:: DATA SHOWN

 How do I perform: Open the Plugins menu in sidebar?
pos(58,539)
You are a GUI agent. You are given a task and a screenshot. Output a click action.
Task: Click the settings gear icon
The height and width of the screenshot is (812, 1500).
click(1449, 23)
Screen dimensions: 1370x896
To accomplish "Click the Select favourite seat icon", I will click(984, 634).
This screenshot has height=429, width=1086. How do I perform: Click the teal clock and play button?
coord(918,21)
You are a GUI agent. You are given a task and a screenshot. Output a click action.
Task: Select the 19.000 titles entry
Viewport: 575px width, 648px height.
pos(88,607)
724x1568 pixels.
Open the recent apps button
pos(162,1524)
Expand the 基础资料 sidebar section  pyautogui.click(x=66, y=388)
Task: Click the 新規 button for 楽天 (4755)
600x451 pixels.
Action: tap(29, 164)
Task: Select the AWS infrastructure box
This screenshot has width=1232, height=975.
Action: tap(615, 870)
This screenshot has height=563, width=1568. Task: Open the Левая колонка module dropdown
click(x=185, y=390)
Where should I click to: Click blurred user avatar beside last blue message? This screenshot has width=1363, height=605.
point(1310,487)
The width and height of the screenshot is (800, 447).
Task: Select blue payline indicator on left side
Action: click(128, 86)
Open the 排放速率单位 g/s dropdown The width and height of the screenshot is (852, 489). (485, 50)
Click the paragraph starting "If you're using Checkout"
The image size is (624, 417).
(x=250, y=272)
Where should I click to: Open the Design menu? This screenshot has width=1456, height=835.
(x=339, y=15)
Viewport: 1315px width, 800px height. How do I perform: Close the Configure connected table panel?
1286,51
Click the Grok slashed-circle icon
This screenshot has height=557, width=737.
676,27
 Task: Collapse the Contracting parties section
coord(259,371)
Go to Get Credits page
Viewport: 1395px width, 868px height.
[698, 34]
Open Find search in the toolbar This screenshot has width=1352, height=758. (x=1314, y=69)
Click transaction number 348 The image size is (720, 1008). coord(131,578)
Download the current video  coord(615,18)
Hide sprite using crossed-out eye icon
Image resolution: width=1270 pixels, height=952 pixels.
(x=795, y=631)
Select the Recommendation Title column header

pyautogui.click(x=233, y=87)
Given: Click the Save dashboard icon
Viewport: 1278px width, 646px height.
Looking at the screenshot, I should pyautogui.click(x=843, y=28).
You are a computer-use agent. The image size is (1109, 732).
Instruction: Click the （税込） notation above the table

::::

■ WHAT TO PRODUCE: Return the entries in full, keeping every line exactly as it is.

■ RESULT:
 How do I perform: Open the Plugins menu in sidebar?
pos(58,539)
You are a GUI agent. You are given a task and a screenshot. Output a click action.
Task: Click the settings gear icon
The height and width of the screenshot is (812, 1500).
click(1449, 23)
Screen dimensions: 1370x896
To accomplish "Click the Select favourite seat icon", I will click(984, 634).
This screenshot has height=429, width=1086. How do I perform: Click the teal clock and play button?
coord(918,21)
You are a GUI agent. You are given a task and a screenshot. Output a click action.
Task: Select the 19.000 titles entry
Viewport: 575px width, 648px height.
pos(88,607)
724x1568 pixels.
Open the recent apps button
pos(162,1524)
Expand the 基础资料 sidebar section  pyautogui.click(x=66, y=388)
Task: Click the 新規 button for 楽天 (4755)
600x451 pixels.
Action: tap(29, 164)
Task: Select the AWS infrastructure box
This screenshot has width=1232, height=975.
Action: tap(615, 870)
This screenshot has height=563, width=1568. Task: Open the Левая колонка module dropdown
click(x=185, y=390)
Where should I click to: Click blurred user avatar beside last blue message? This screenshot has width=1363, height=605.
point(1310,487)
The width and height of the screenshot is (800, 447).
Task: Select blue payline indicator on left side
Action: click(128, 86)
Open the 排放速率单位 g/s dropdown The width and height of the screenshot is (852, 489). (485, 50)
Click the paragraph starting "If you're using Checkout"
The image size is (624, 417).
(x=250, y=272)
Where should I click to: Open the Design menu? This screenshot has width=1456, height=835.
(x=339, y=15)
Viewport: 1315px width, 800px height. How do I perform: Close the Configure connected table panel?
1286,51
Click the Grok slashed-circle icon
This screenshot has height=557, width=737.
676,27
 Task: Collapse the Contracting parties section
coord(259,371)
Go to Get Credits page
Viewport: 1395px width, 868px height.
[698, 34]
Open Find search in the toolbar This screenshot has width=1352, height=758. (x=1314, y=69)
Click transaction number 348 The image size is (720, 1008). coord(131,578)
Download the current video  coord(615,18)
Hide sprite using crossed-out eye icon
Image resolution: width=1270 pixels, height=952 pixels.
(x=795, y=631)
Select the Recommendation Title column header

pyautogui.click(x=233, y=87)
Given: Click the Save dashboard icon
Viewport: 1278px width, 646px height.
Looking at the screenshot, I should pyautogui.click(x=843, y=28).
You are a computer-use agent. The image size is (1109, 732).
Instruction: Click the （税込） notation above the table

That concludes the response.